▶ [EXERCISE DIRECTIONS]:
Below are some records. Write out the line that contains "Open Request Signature Algorithm dropdown" and all lines after it, exactly, but not the pictures.

(Stored data entries)
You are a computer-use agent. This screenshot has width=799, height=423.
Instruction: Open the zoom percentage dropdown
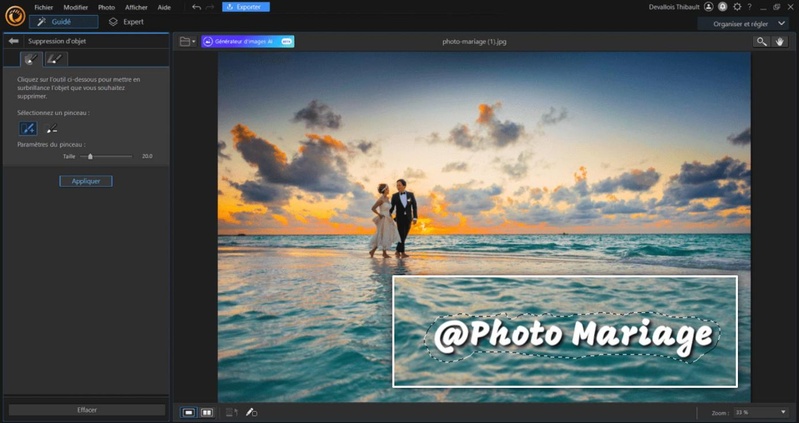762,412
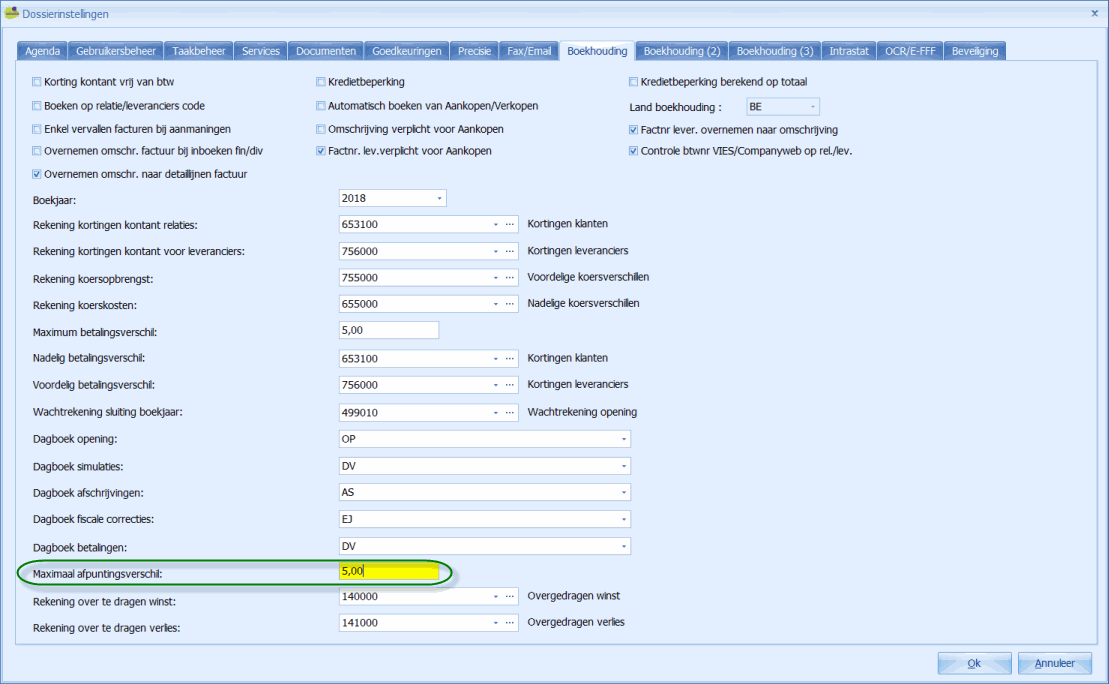Click the Maximum betalingsverschil input field
This screenshot has width=1109, height=684.
point(389,331)
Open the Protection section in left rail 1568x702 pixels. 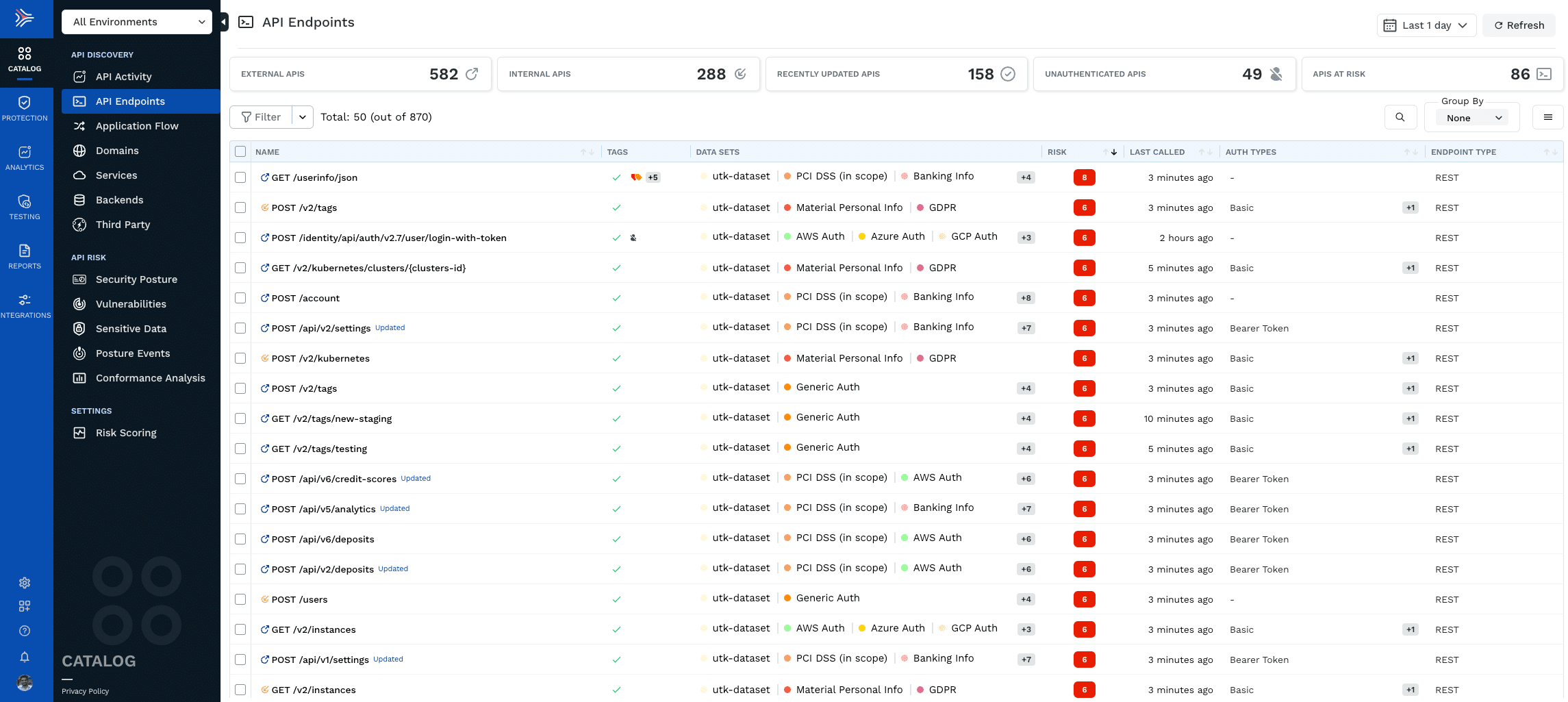tap(25, 108)
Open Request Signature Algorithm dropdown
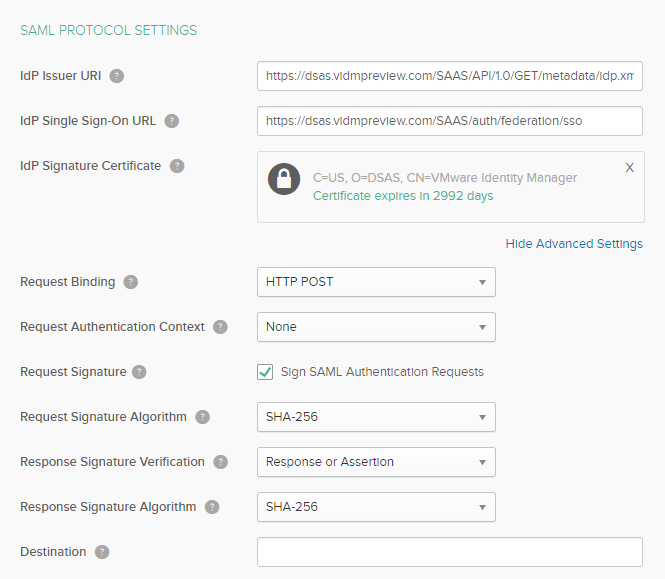Screen dimensions: 665x579 [376, 417]
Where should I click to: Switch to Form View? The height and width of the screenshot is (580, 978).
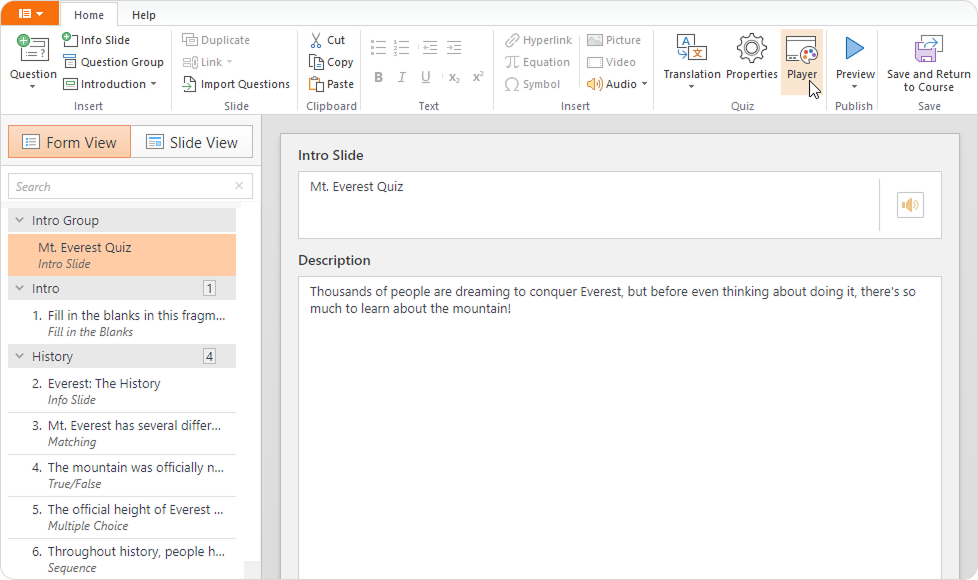[69, 142]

▶ [FINISHED TASK]:
Open Request Signature Algorithm dropdown
Screen dimensions: 665x579 [376, 417]
Where should I click to: Switch to Form View? The height and width of the screenshot is (580, 978).
[69, 142]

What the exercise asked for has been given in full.